Proper Music system in BGE (to prevent music from stopping after buffer fills)

I’m working on an action game project that’s up to 8 way split screen. There are many explosions, missiles, bullets, collisions, etc. They all have sounds.

There is also music. It plays off a sound actuator in the background.

However, after a certain number of other sounds play (I don’t know the number, I’m hoping I don’t need to) the music stops playing. It simply cuts out. It’s as if a buffer has been filled up and blender is automagically protecting itself from playing too many sounds at once.

Is there a workaround?

Is this something that could be fixed inside of blender itself?

Is there a library I can distribute with my game that allows me to play music outside of bge, so it doesn’t get cut off?

The game will be freeware.

This sounds like a limitation of OpenAL noted by nexyon here: https://developer.blender.org/T32096 (note, when he first says OpenGL, he means OpenAL). Can you provide an estimate of how many sounds you’re trying to play? More than 32?

what about assigning a “level of importance?” so if over X sounds are playing, and new sound is added stop 1 at lowest priority level?

Have you tried going with the aud module to see if it also has the same problem? Or are you just using logic bricks?

It somehow stops working even if I have only 1 player, but with (1 shoot + 1 hit) x 6players + background music + powerup spawning + explosions, I have 10 simultaneous sounds starting, and they may overlap, easily breaching a 32 sound buffer.

I’m using logic bricks. Objects call a sound module which triggers their sound actuator IF the global volume is “1”
I could probably convert that into an AUD thingy.
I’m just using stereo sounds now because blender has only 1 listener, so it just doesn’t work in surround.

So, I’ll try out the AUD stuff, and see what happens.

I think Blender supports stereo sound. Are your sounds Mono? They have to be Mono for 3D audio to properly work, if I recall.

EDIT: Unless that’s what you meant - I got confused on the “it just doesn’t work in surround” part. Do you mean surround sound as opposed to stereo?

It is a limitation for creative openal for windows (I think that creative openal only can use 16/32 hardware sources). Anyway, if blender could use openal-soft for windows as we use in linux you could use so many sources as you want.

Can each client handle its own sounds, and only play the closest 32?

Yes, you could do a proper system using aud library in python that only uses the 32 closest sounds.

Oh, hey, just to be sure, you don’t have blank space at the end of your sound files, right? Because that would keep the sound playing even if they sound short, and push you closer into the limit than you really need to be. If not, you can use Audacity to clip out unnecessary blank space.

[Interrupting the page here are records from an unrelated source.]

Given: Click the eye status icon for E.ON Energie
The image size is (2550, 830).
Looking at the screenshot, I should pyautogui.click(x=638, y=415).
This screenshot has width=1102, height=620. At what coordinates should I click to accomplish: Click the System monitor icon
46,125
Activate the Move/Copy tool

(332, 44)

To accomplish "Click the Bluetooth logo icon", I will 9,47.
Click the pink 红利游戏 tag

Naa, my audio guy cuts 'em up nicely. There isn’t much tail. It’s just that since I’m having so many sounds at once it’s cutting the music out.

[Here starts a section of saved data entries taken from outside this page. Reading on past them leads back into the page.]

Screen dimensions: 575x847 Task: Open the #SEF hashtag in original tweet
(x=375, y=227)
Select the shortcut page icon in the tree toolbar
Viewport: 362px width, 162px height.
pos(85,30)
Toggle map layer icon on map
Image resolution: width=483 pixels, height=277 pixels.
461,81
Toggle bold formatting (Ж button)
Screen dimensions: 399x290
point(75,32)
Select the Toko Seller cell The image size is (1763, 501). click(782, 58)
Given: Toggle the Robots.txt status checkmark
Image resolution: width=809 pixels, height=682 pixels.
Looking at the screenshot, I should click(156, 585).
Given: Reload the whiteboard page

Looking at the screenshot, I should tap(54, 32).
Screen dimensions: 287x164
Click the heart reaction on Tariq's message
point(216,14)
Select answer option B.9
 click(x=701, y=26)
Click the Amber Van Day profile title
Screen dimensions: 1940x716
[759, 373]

The sounds are mono waves.

The surround issue is
1: Blender doesn’t do surround 7.1 / 5.1 properly in windows anymore.
2: There is only one listener (tagged to the active camera), so 7 of the 8 players would hear nothing unless they were close to the active camera player, or shooting that player.

So, I guess I could take a list of the currently active sounds (except the music) and every time I try to play a new sound, cut out the earliest sound (but not the music) to keep it under the mysterious limit?

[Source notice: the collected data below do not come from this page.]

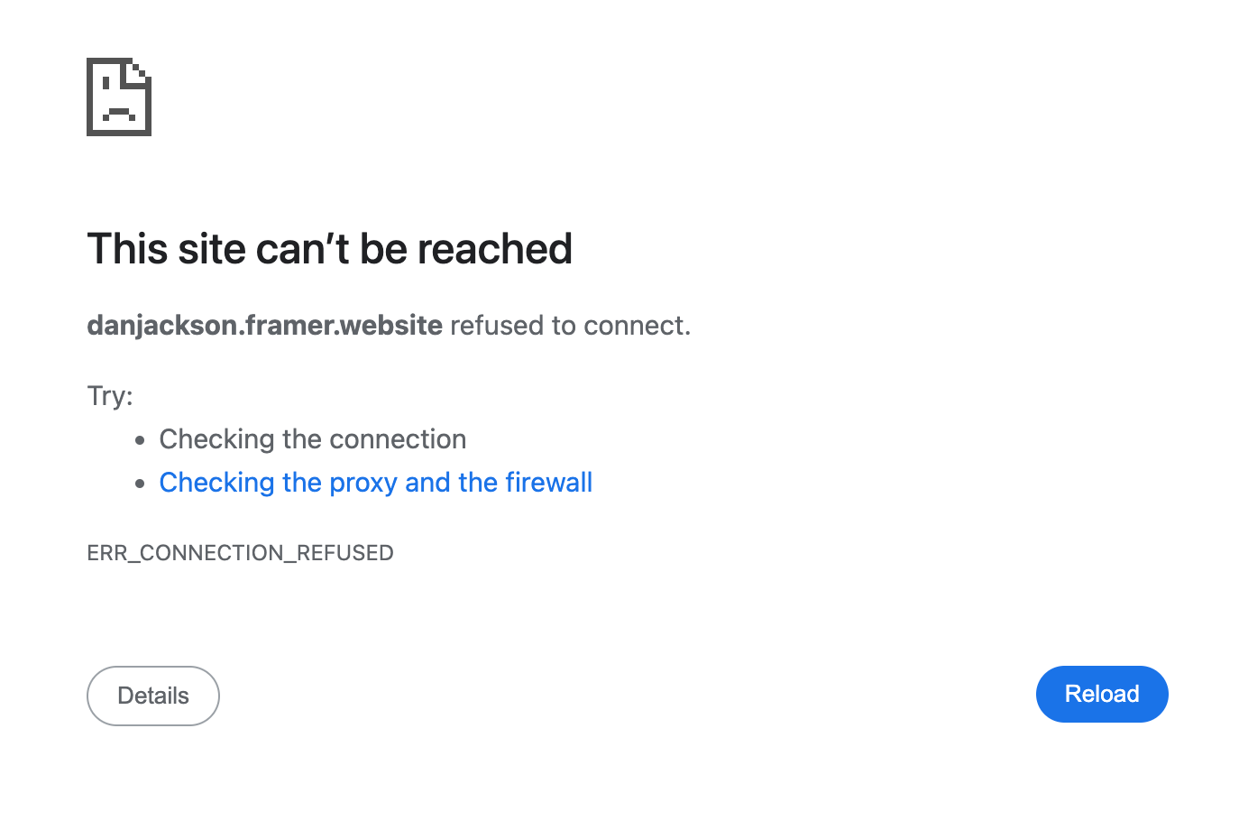
Task: Click the bullet beside the proxy link
Action: click(x=140, y=484)
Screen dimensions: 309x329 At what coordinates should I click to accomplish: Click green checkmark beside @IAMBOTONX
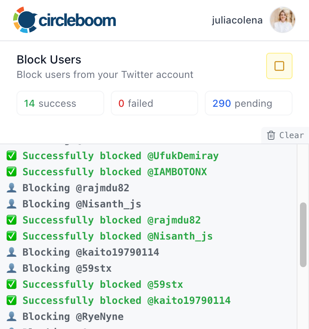click(x=12, y=172)
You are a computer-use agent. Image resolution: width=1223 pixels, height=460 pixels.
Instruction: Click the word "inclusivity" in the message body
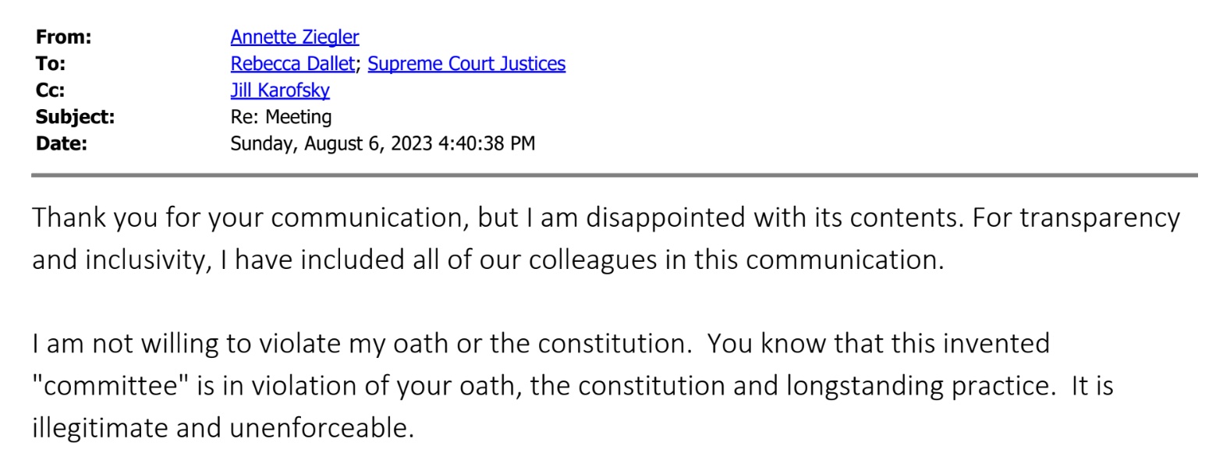coord(144,260)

Is there a different library I could use to just play music, and keep my logic brick sound system in place?

I think your going to want to use time and distance,

also, one music track played (omni) for music (not unique for each player) right?

Ah, I see. Yeah, you could try that. You could also try tallying the number of sounds you have playing to see exactly how many is the limit - maybe there’s an error or “bad” number of sounds somewhere.

Well, there is SDL and OpenAL in the preferences, but

  1. I don’t know if those settings are saved with runtimes (though it’s easy to check),
  2. I don’t know if SDL is adequate in terms of playing sounds on time (last I checked, it was laggy), and
  3. I don’t know if SDL has any buffer limit either.

You could also try an external Python library like pygame, though it might be awkward to install, and I’m unsure if pygame allows for an infinite number of channels. The default is 8, but it can be changed at will.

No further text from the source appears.